Evidentemente el taller, cuando era taller de barrio, no era la única escuela a pie de calle. Y es cierto que hoy hay otras nuevas vías educativas e incuso algunas de las ya antiguas que permanecen. El patio del colegio es una de mis favoritas, aunque no se caracteriza nunca por la suavidad, la diplomacia o las maneras de acceder al conocimiento. El patio entrena, pero exige mercromina, tiritas y saber guardar secretos.

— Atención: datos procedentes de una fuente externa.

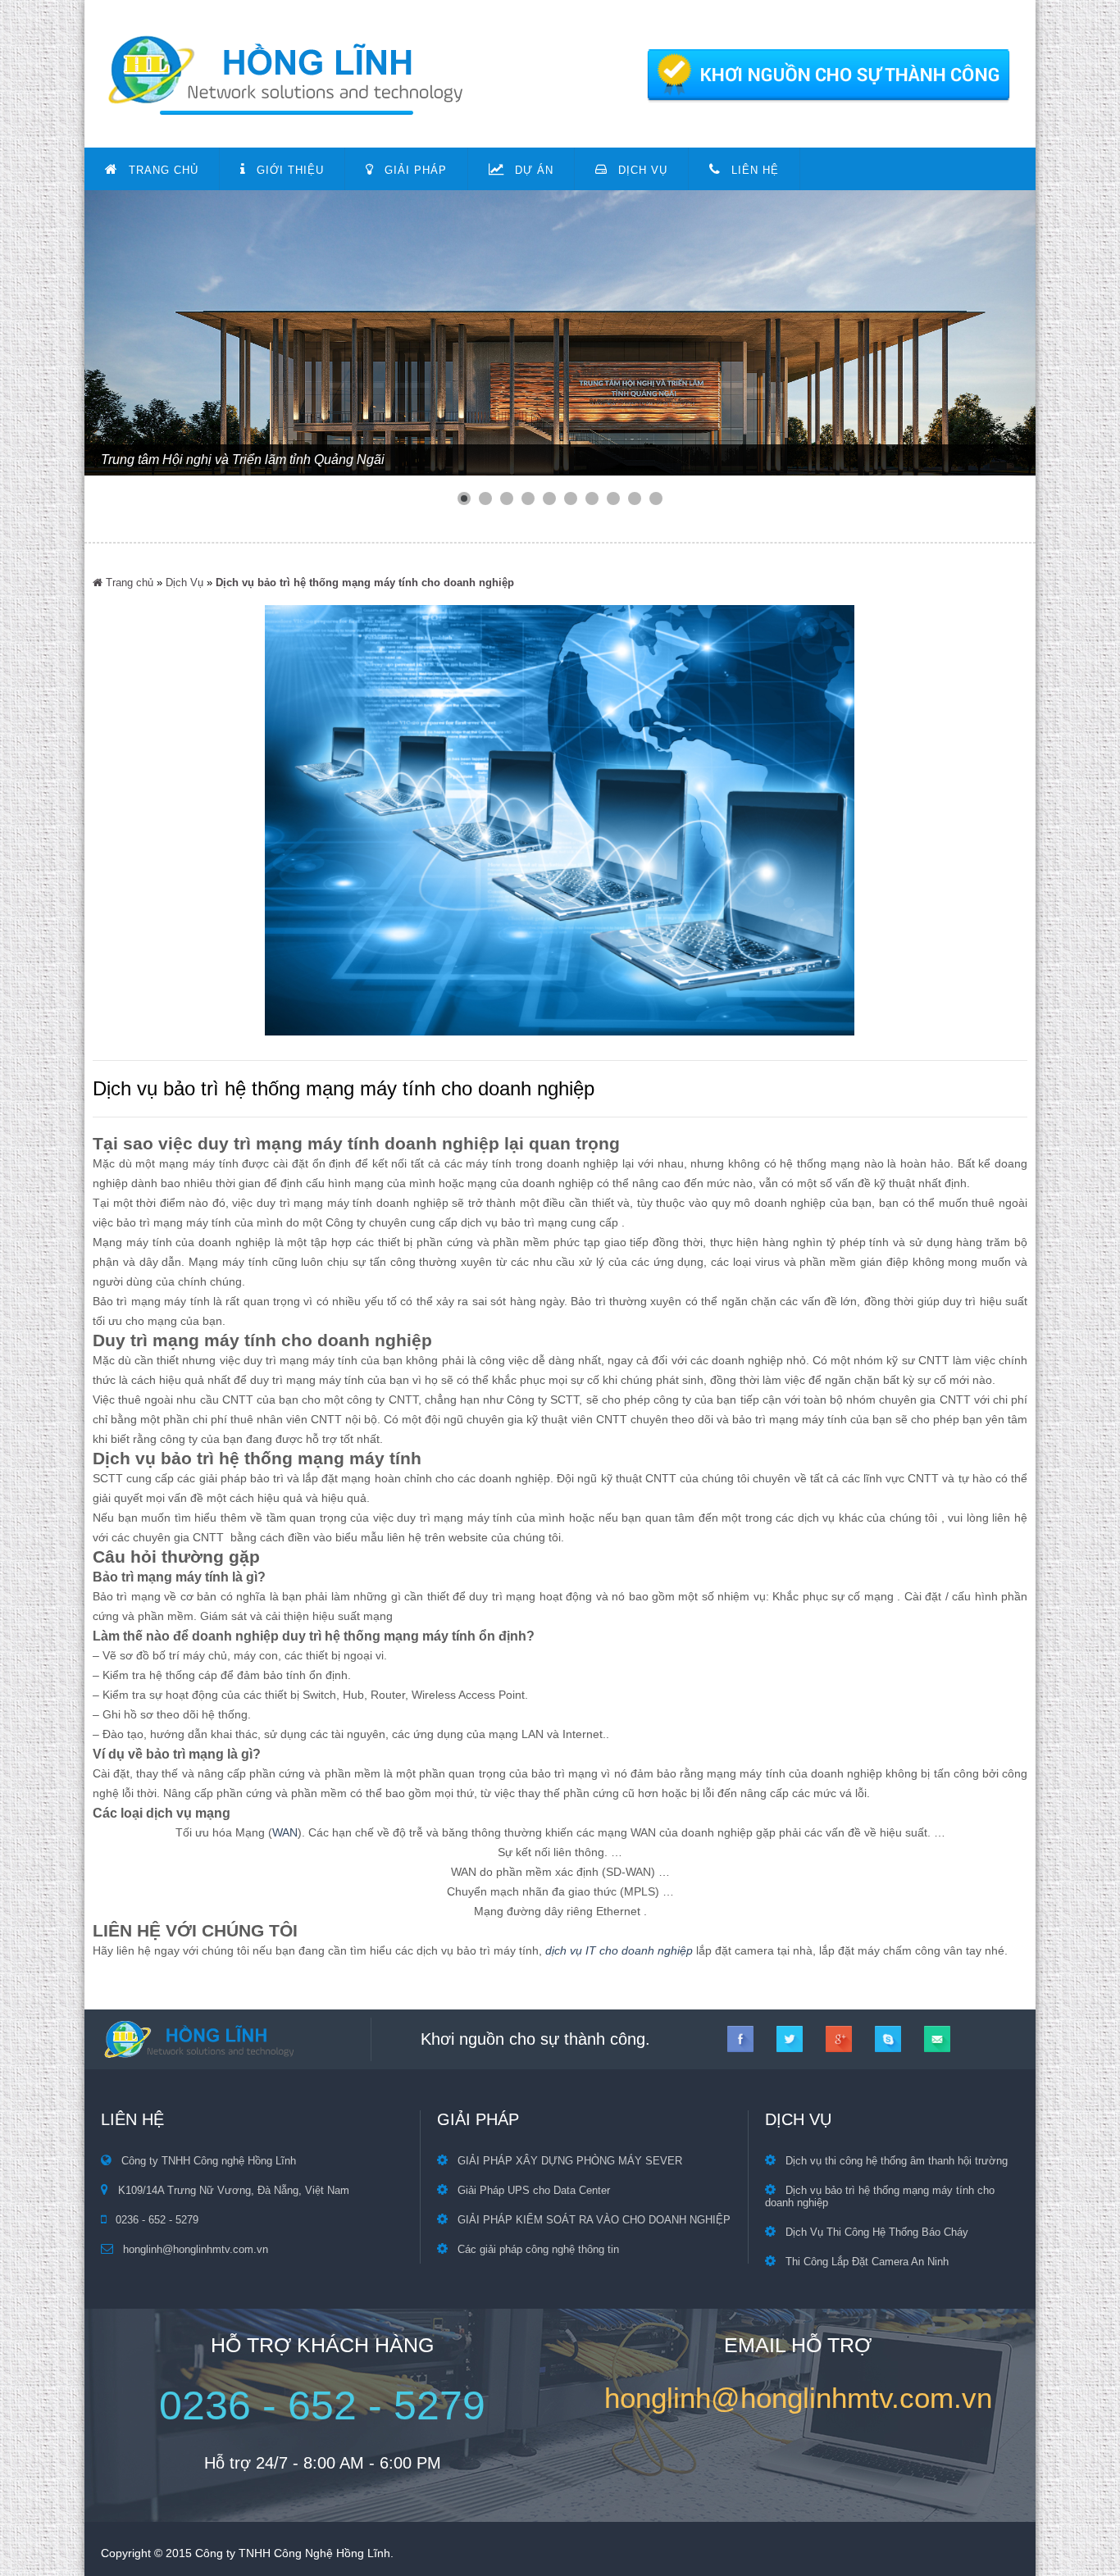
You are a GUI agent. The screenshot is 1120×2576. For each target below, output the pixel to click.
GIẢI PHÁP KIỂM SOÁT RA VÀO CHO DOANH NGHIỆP (594, 2220)
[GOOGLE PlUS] (838, 2039)
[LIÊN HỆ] (937, 2039)
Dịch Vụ (184, 582)
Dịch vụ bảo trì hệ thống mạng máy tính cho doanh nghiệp (365, 582)
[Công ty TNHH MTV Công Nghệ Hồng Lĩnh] (560, 110)
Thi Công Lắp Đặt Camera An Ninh (867, 2261)
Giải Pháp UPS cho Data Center (534, 2190)
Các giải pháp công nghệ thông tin (538, 2249)
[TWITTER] (789, 2039)
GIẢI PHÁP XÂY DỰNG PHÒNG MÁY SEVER (570, 2161)
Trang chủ (127, 582)
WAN (285, 1832)
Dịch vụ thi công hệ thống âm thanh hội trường (896, 2161)
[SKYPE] (888, 2039)
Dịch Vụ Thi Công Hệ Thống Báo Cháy (876, 2232)
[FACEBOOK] (740, 2039)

El otro día mi hijo pequeño llegó a casa contando que un chaval de la ESO le había enseñado en el patio del cole un vídeo porno. Aunque está prohibido, se había conectado a internet con el móvil y había conseguido que los niños que nunca le hacen caso y no quieren jugar con él a futbol le dedicaran, esa tarde, toda su atención. Al adolescente le costó 15 días de expulsión, pero creo que le debió de parecer barato que le hicieran tanto caso, aunque fuera solo durante un rato. Cuando mi hijo regresó a casa y lo contó luego preguntó:
-¿Papá y tú cuándo lo hicisteis? Se debía pensar que las relaciones sexuales se tienen siempre con el fin de procrear (evidentemente no entendió muy bien el vídeo), de modo que le tuve que explicar que eso era algo que se hacía de vez en cuando.
-Ah sí… ¿La próxima vez podré verlo? –preguntó.

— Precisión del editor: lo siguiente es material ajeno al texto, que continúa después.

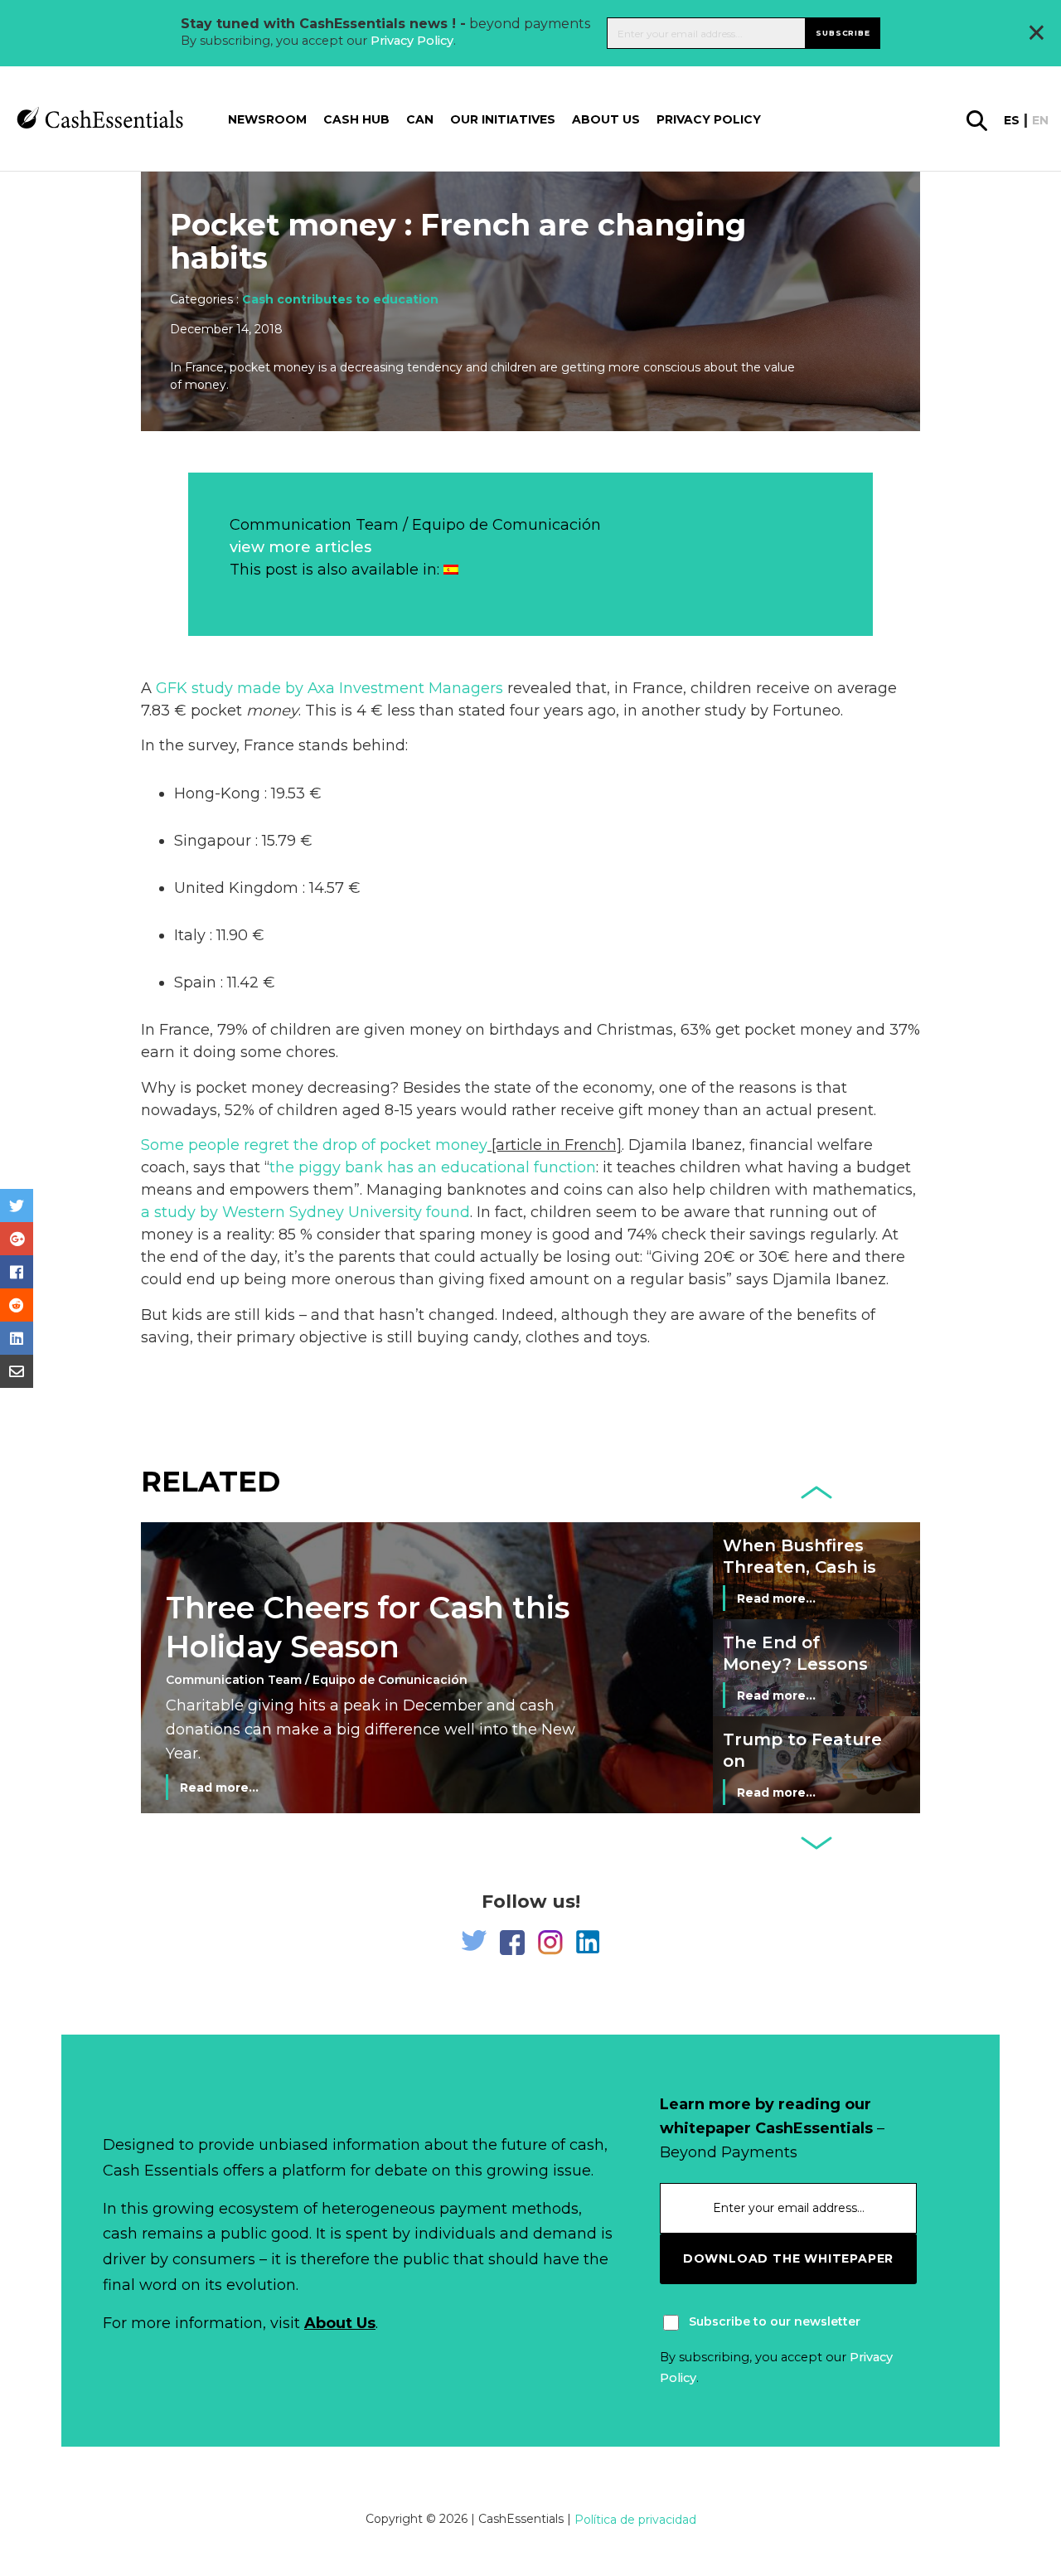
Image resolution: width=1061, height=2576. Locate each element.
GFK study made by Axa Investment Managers (329, 688)
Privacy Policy (412, 40)
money (272, 710)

Mi defensa del patio del colegio tiene poco que ver con los vídeos porno, pero mucho con la exposición a la realidad de la vida. Más allá de balonazos, intrigas y escondites, el recreo es un lugar inesperado para niños tan ocupados y sobreprotegidos como los nuestros. El patio es donde se exponen a lo que deben aprender de la manera más bruta. Por eso ese espacio abre el camino a explicar las cosas con claridad, y si se quiere con menos crudeza. El patio cumple un papel de exposición y de umbral, ayuda a iniciar, a sorprender, o incluso a asustar. Y mientras se quedan en él los pelos y las señales del primer bofetón, los padres podemos explicar las cosas cuando los niños de verdad quieren escucharlas (o aclararlas). Eso puede hacer una tipología guerrera, el mundo de peleas, tiritas, amistades, secretos y descubrimientos que es el patio del colegio.